• WHAT YOU WILL DO
Please print the lines of these entries word for word, leaving out the pictures.

──────── DATA PROVIDED

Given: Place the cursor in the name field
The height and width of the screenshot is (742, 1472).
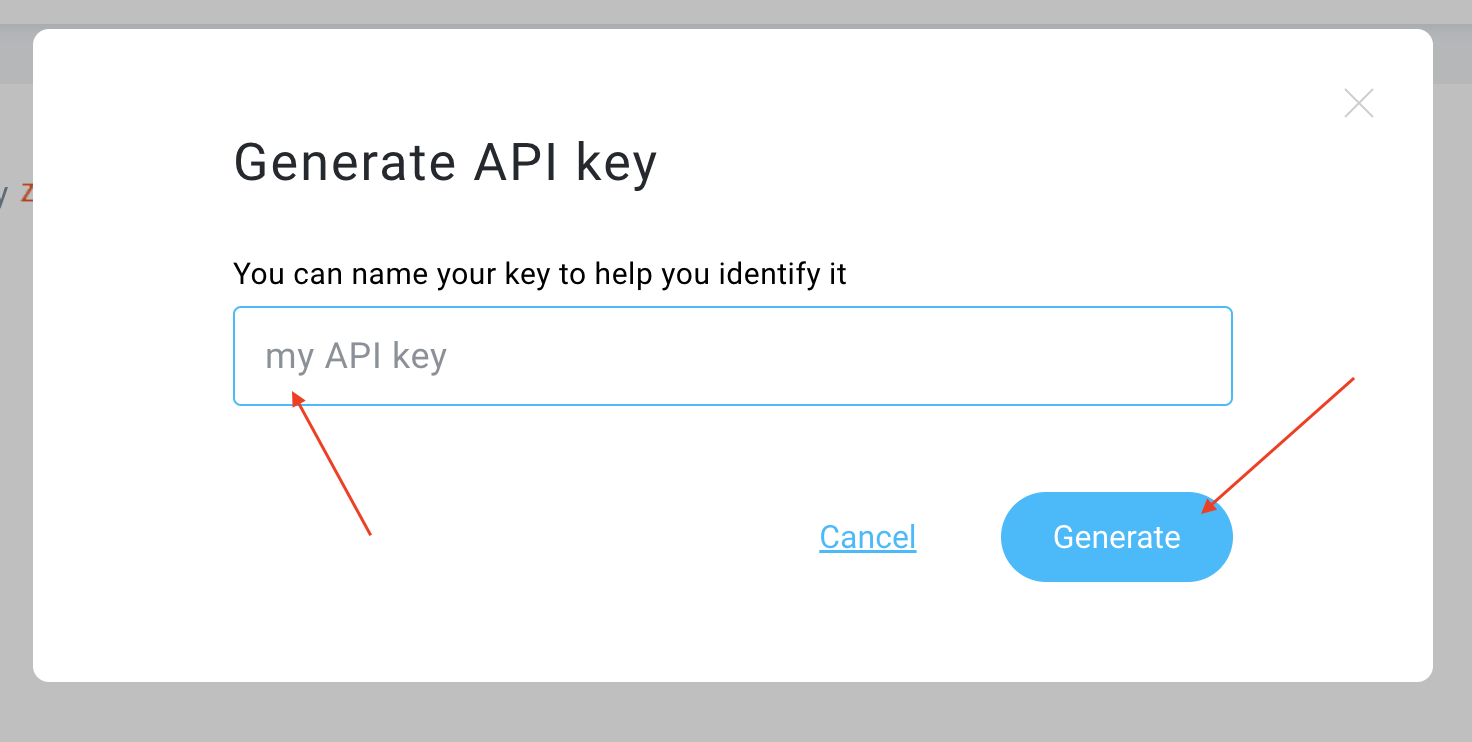Looking at the screenshot, I should (x=732, y=356).
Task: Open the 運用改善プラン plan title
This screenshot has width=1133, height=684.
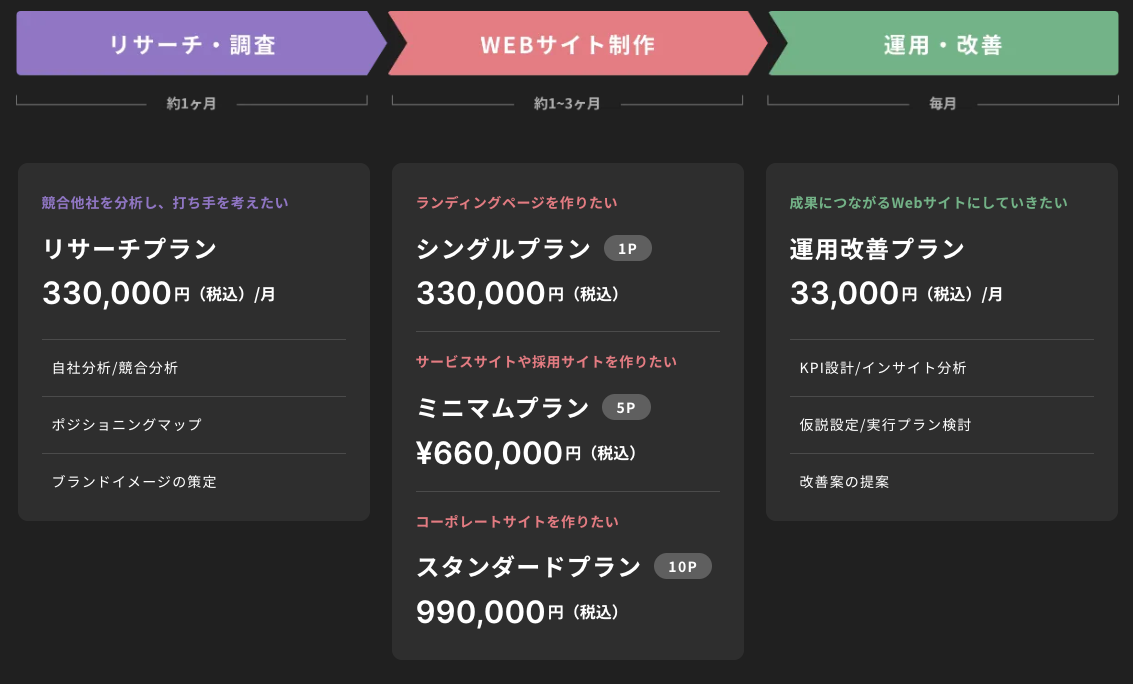Action: [877, 249]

────────────────

• SOLUTION BELOW
Given: Place the cursor in the name field
The height and width of the screenshot is (742, 1472).
Looking at the screenshot, I should (x=732, y=356).
Task: Open the 運用改善プラン plan title
This screenshot has width=1133, height=684.
Action: [877, 249]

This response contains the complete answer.